Most owners sell a business once in a lifetime. Larger corporations and private equity funds buy companies frequently. In fact, some PE funds might make 5 to 10 acquisitions in one year. That means they're experts in buying — so you need an expert to represent you when you're selling.
HOW DO BUYERS DETERMINE WHAT A BUSINESS IS WORTH?
The biggest factor typically involves some “multiple” of a company’s “Adjusted” EBITDA.
EBITDA stands for Earnings Before Interest, Taxes, Depreciation and Amortization). Adjusted EBITDA is a close approximation of the available cash generated by the business before paying debt service and taxes. It's calculated by adding back such things as excess owner compensation and non-recurring expenses.
WHAT IS A CIM?
CIM stands for Confidential Information Memorandum.
It's a document that describes a business, its industry, customers, employees, history and financial performance.
WHY DO I NEED AN ADVISOR IF I'VE ALREADY BEEN APPROACHED BY A POTENTIAL BUYER?
Because when you negotiate with a single buyer, there’s no pressure to pay full value for the business.
Think about it this way: when you’re selling your house, it’s best to have multiple offers, so that you can choose the highest bidder. The same goes for selling your business.
I HAD A VALUATION REPORT DONE FOR MY COMPANY. IS THAT WHAT I CAN EXPECT TO GET IF I SELL IT?
Maybe: “valuations” are useful for estate planning and other situations, but real value is determined by what a willing buyer offers to pay a willing seller.
We’ve conducted sales processes where the range of offers went from $5 million to $9 million for one company, and from $16 million to $36 million for another. If an acquirer perceives there is near-term strategic value in a company and there are competing offers, they will often stretch on valuation.
WHAT SHOULD I KNOW ABOUT A LETTER OF INTENT?
It’s a proposed offer for your company, but it’s not firm or binding.
Let’s stick with the real estate example: an LOI is like making an offer on a house. You’ve put a number on it, but there’s no guarantee you’ll make it to closing. The terms of an LOI are based on all of the information that a buyer has received about a company. Once an LOI is accepted, the buyer will enter a Due Diligence period to confirm that all of the information they have received is, in fact, accurate.
WHAT IS DUE DILIGENCE?
A process that a buyer undertakes once they’ve submitted an offer, or an LOI (see above).

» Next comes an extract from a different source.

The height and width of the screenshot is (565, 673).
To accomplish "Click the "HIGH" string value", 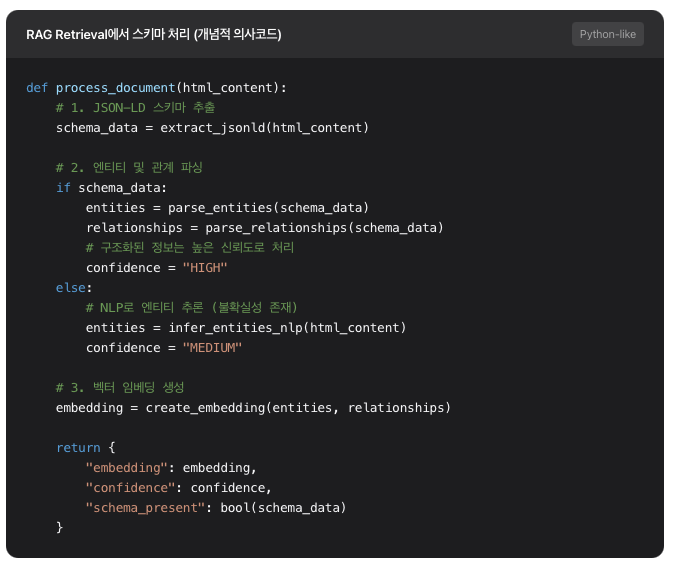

Using third party legal, financial and operational experts, the buyer performs a “house inspection” to confirm that 1) all the information on which they have formulated their offer is accurate (financial statements, tax returns, etc.); and 2) there are no outstanding issues or potential land mines that a new owner might have to deal with post-sale.
WHAT IS EXCLUSIVITY?
It’s like getting engaged: you’re pretty sure the wedding is happening, but you just never know.

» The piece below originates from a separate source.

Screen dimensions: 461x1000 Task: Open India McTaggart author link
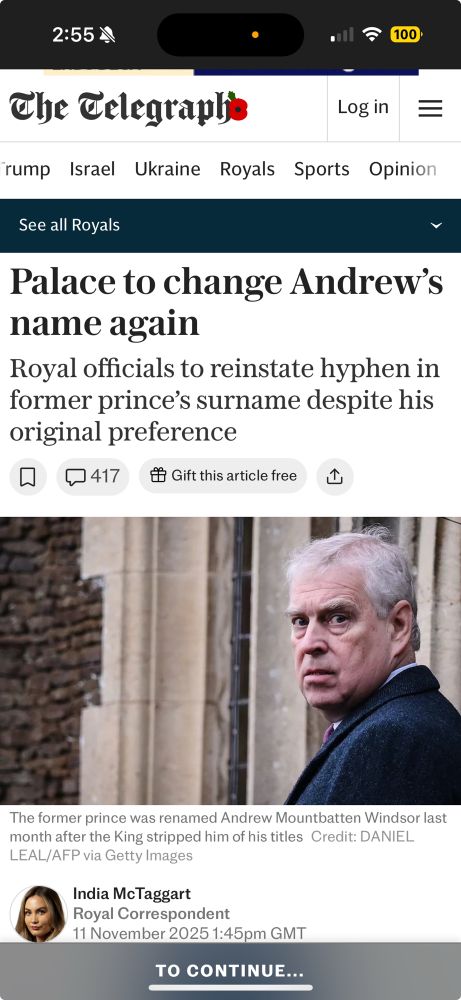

Once a buyer and seller agree on the terms and structure of an offer, the buyer asks for a period of time to conduct Due Diligence (see above), prepare legal documents, develop transition plans and typically secure financing. During this time, since the buyer is spending time and money on attorneys, accountants, etc., they require the seller to commit not to negotiate with any other party. Buyers can ask for as long as 90 days for the exclusivity period, and sellers prefer 30 days. This is a negotiating point, so it usually ends up somewhere in the middle.